• _Input data_:

○ ○ ○ ○ ○ ○ ○

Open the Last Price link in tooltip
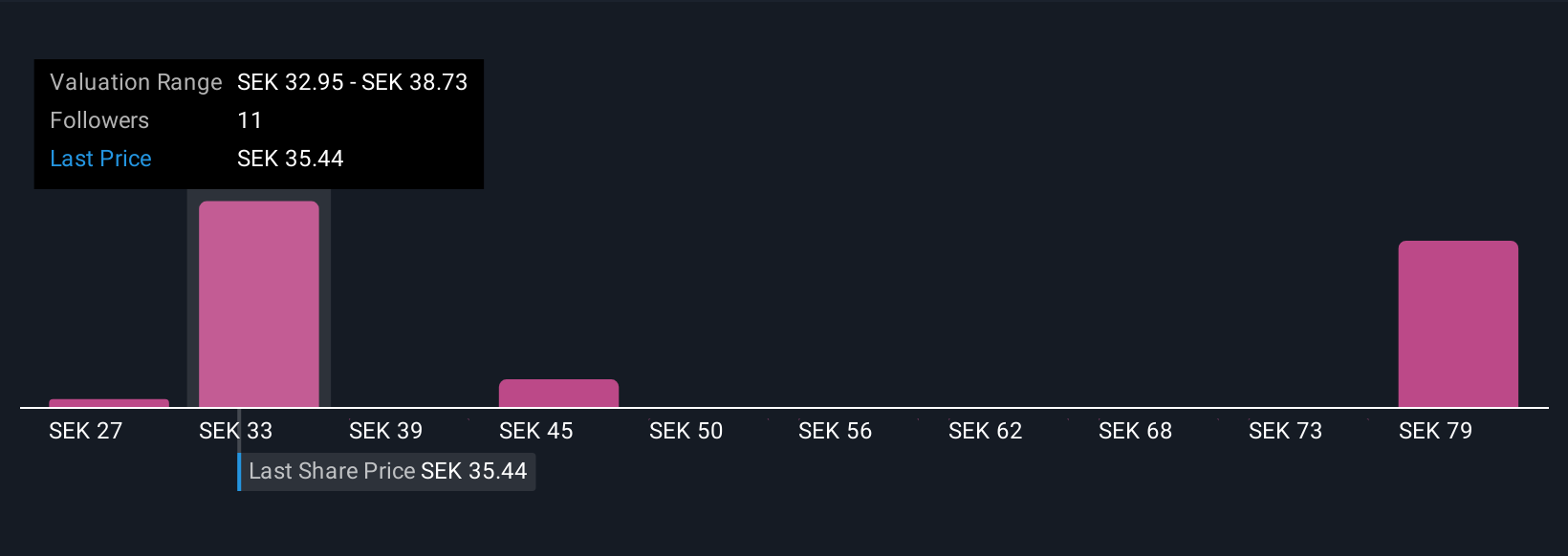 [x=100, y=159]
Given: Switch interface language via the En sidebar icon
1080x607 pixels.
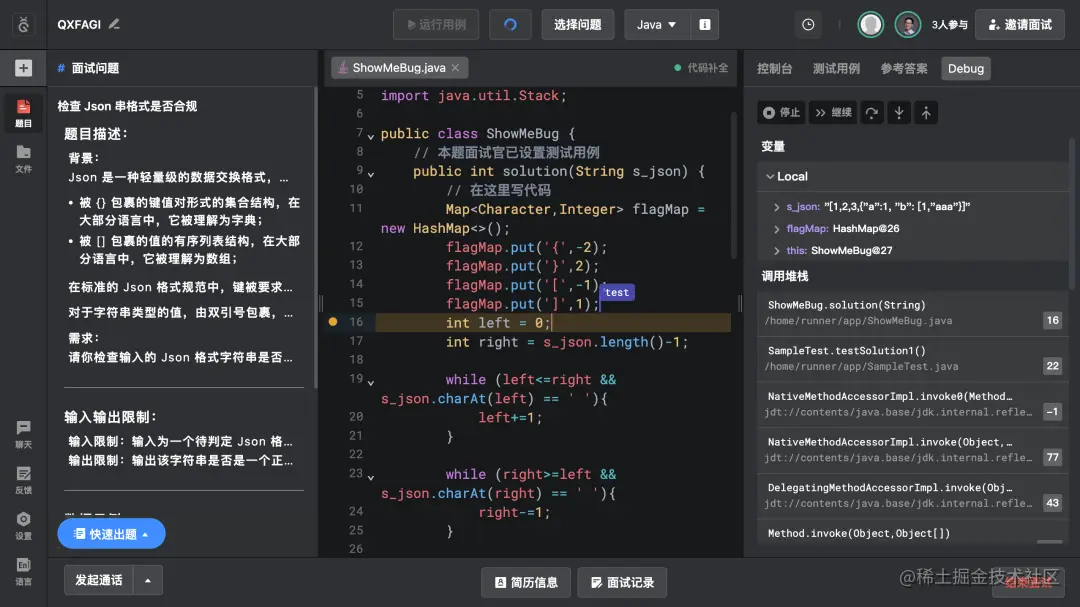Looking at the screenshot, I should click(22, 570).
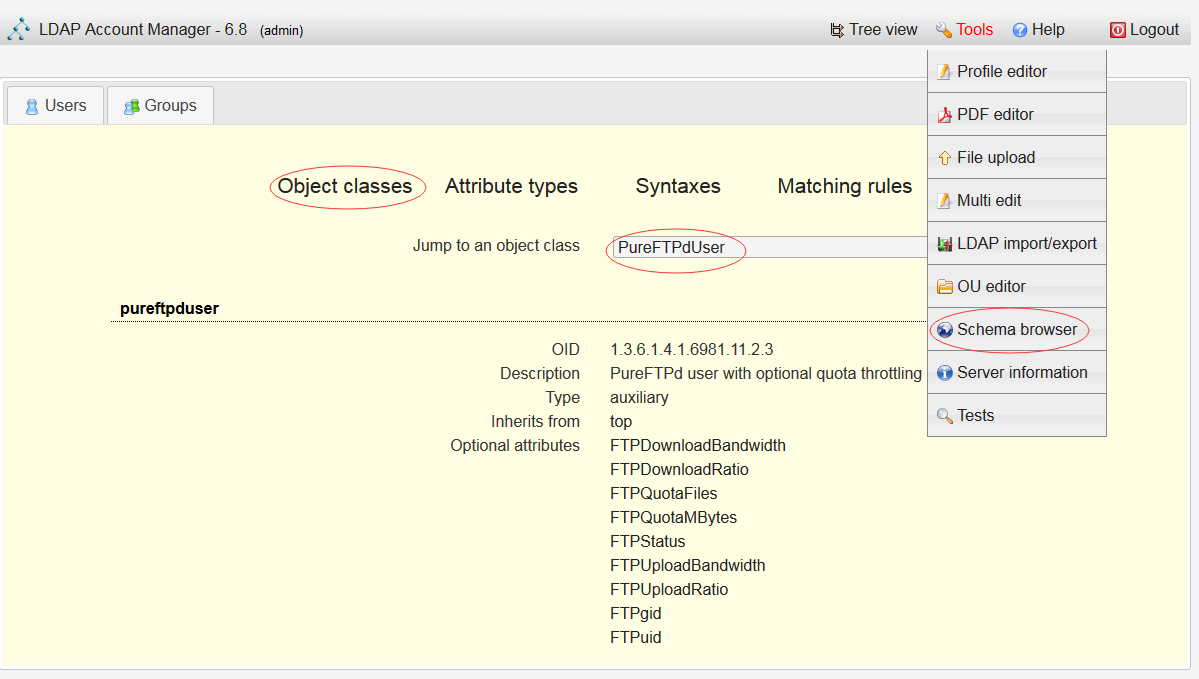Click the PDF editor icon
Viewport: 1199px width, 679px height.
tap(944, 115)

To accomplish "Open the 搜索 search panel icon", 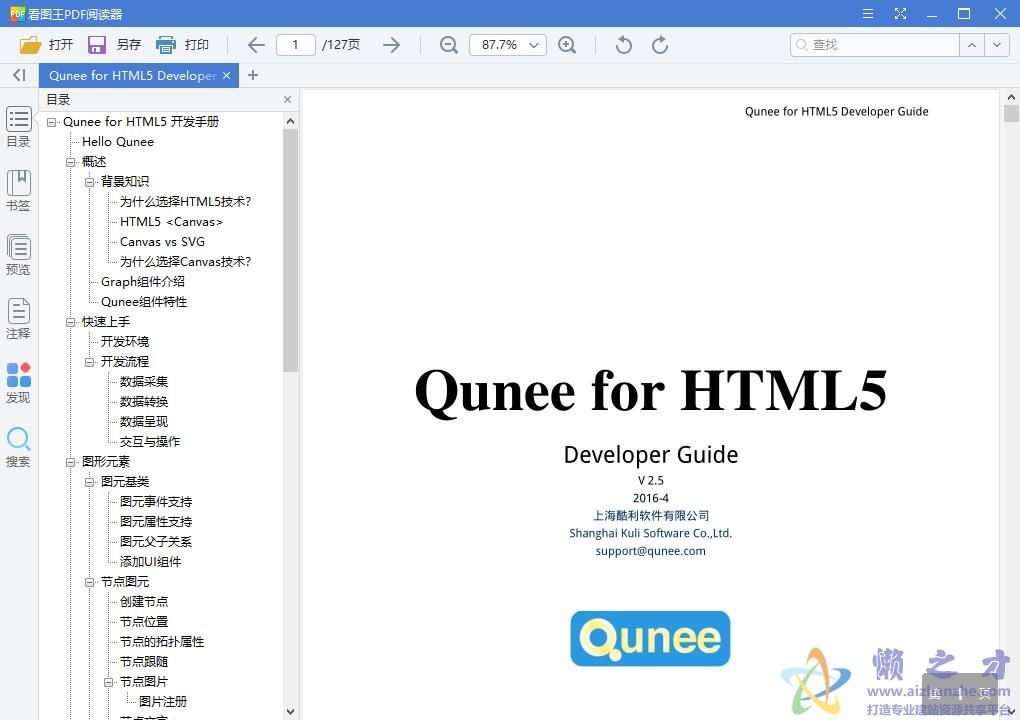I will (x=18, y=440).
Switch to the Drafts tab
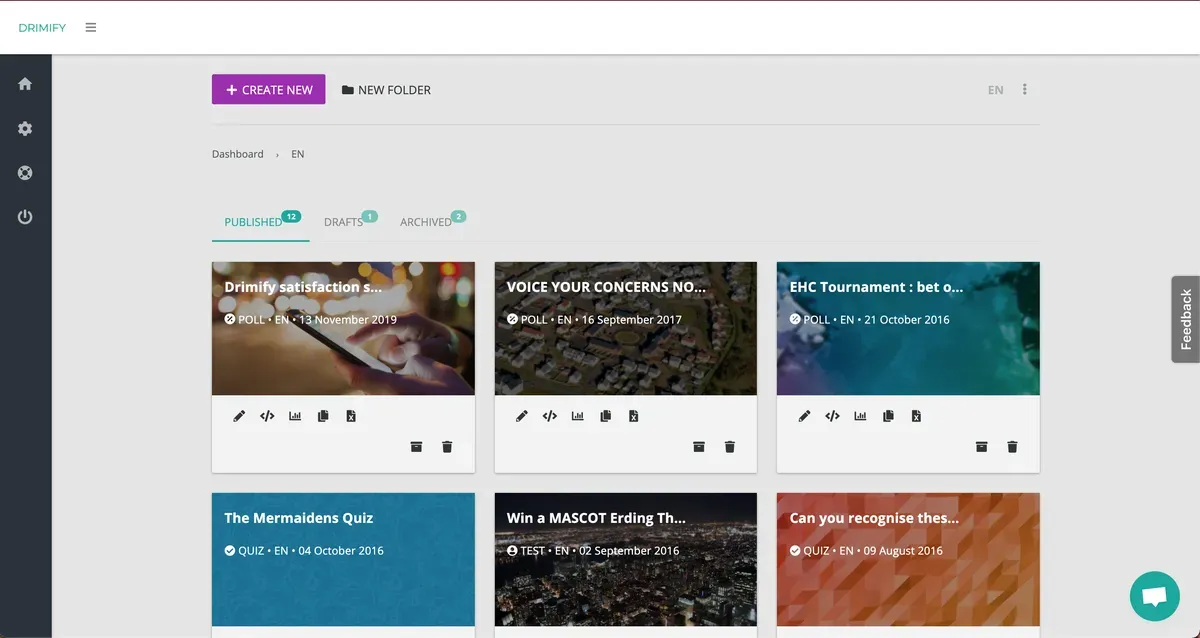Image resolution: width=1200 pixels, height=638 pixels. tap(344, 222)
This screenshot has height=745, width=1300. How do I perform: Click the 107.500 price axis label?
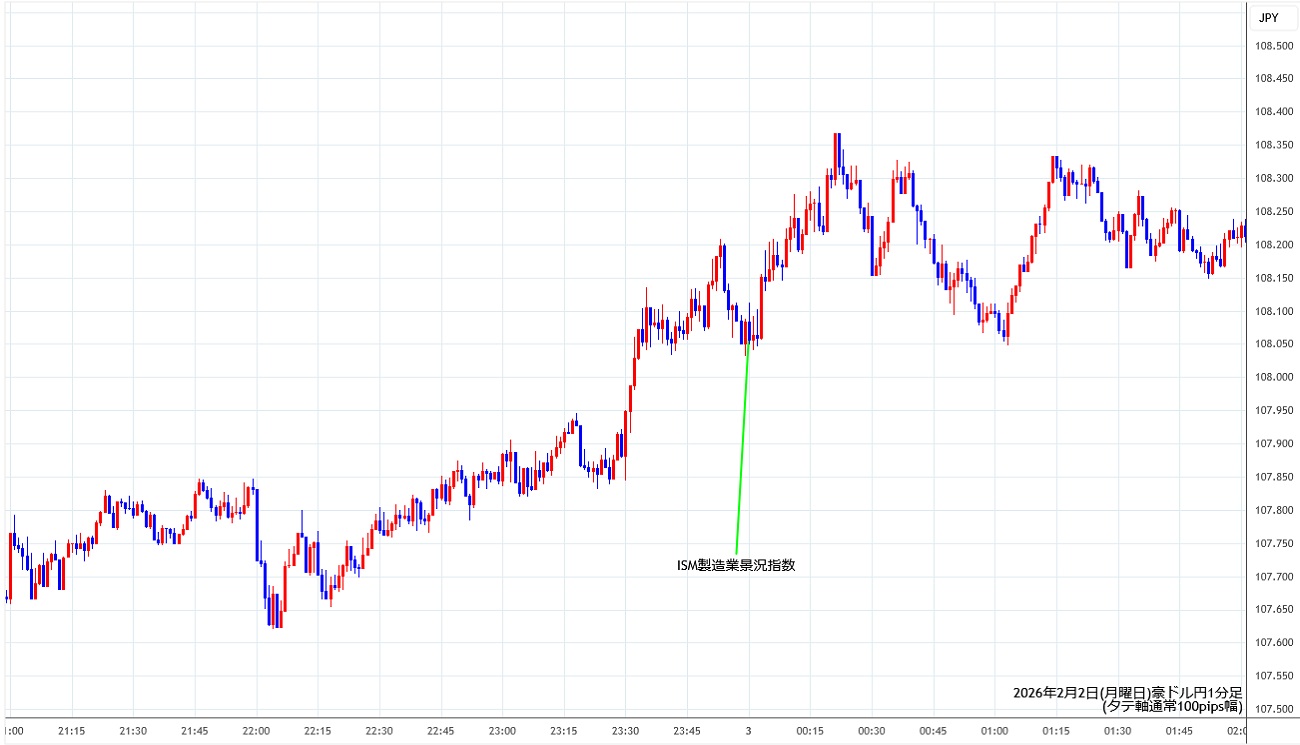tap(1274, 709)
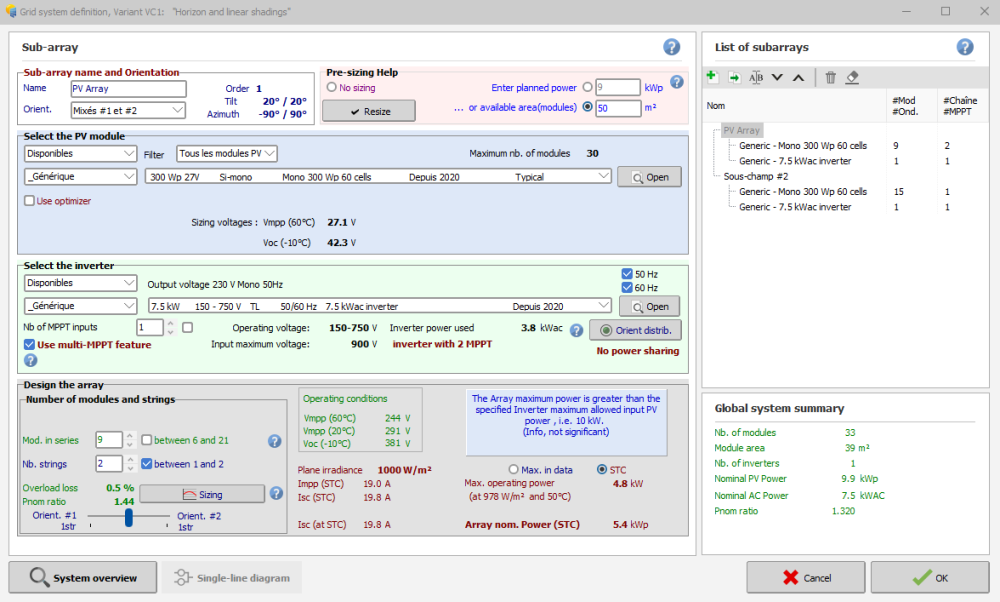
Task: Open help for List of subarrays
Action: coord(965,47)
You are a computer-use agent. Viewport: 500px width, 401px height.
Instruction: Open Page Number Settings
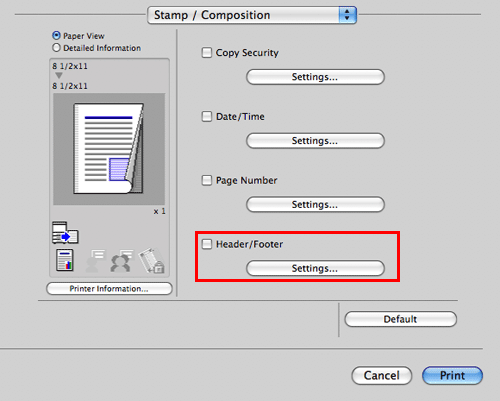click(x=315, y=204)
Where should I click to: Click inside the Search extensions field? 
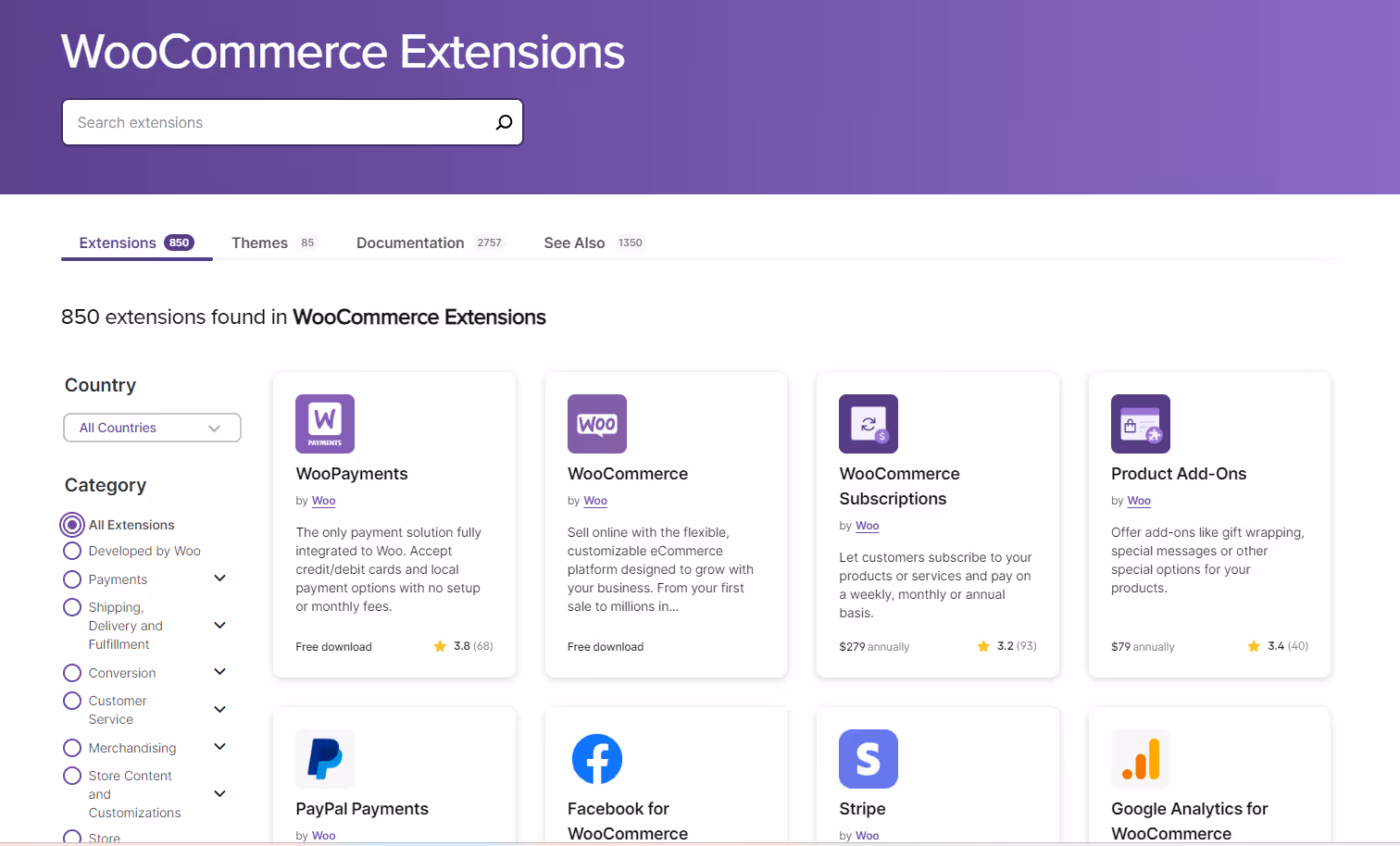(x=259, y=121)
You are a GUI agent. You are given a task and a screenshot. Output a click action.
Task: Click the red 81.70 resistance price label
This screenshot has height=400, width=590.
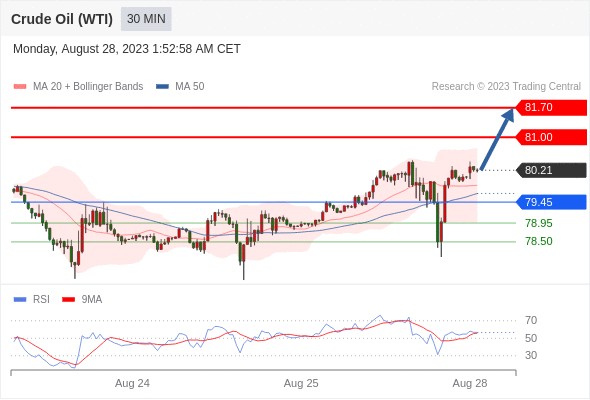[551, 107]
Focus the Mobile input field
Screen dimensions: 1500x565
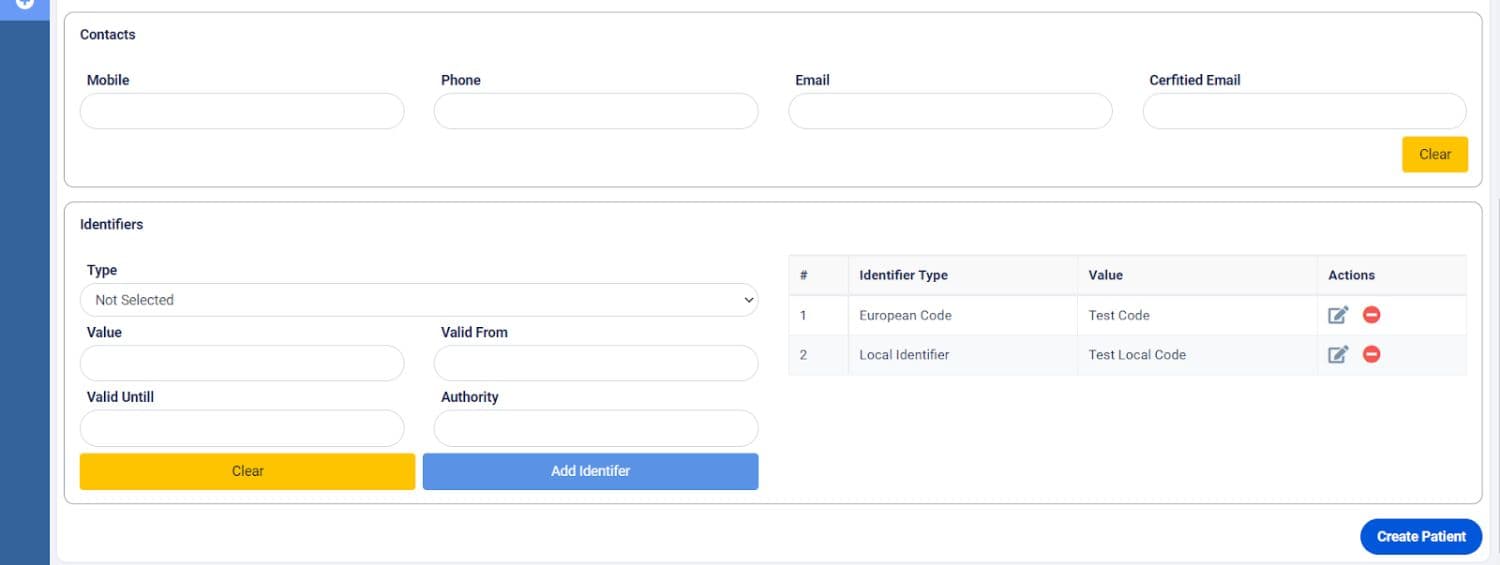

○ ○ ○ ○ ○ ○ ○

• _Activity_: Every line from the one containing "This screenshot has height=745, width=1300." through the last line of the data is to be retyped exactly, with nothing added and no pictures included.

• _Solved problem_:
This screenshot has height=745, width=1300. How do I perform: Click the 107.500 price axis label?
tap(1274, 709)
Task: Open help for List of subarrays
Action: coord(965,47)
You are a computer-use agent. Viewport: 500px width, 401px height.
Instruction: Open Page Number Settings
click(x=315, y=204)
Where should I click to: Click inside the Search extensions field? 
(x=259, y=121)
You are a GUI agent. You are given a task and a screenshot. Output a click action.
Task: Click the red 81.70 resistance price label
This screenshot has height=400, width=590.
[551, 107]
Focus the Mobile input field
Screen dimensions: 1500x565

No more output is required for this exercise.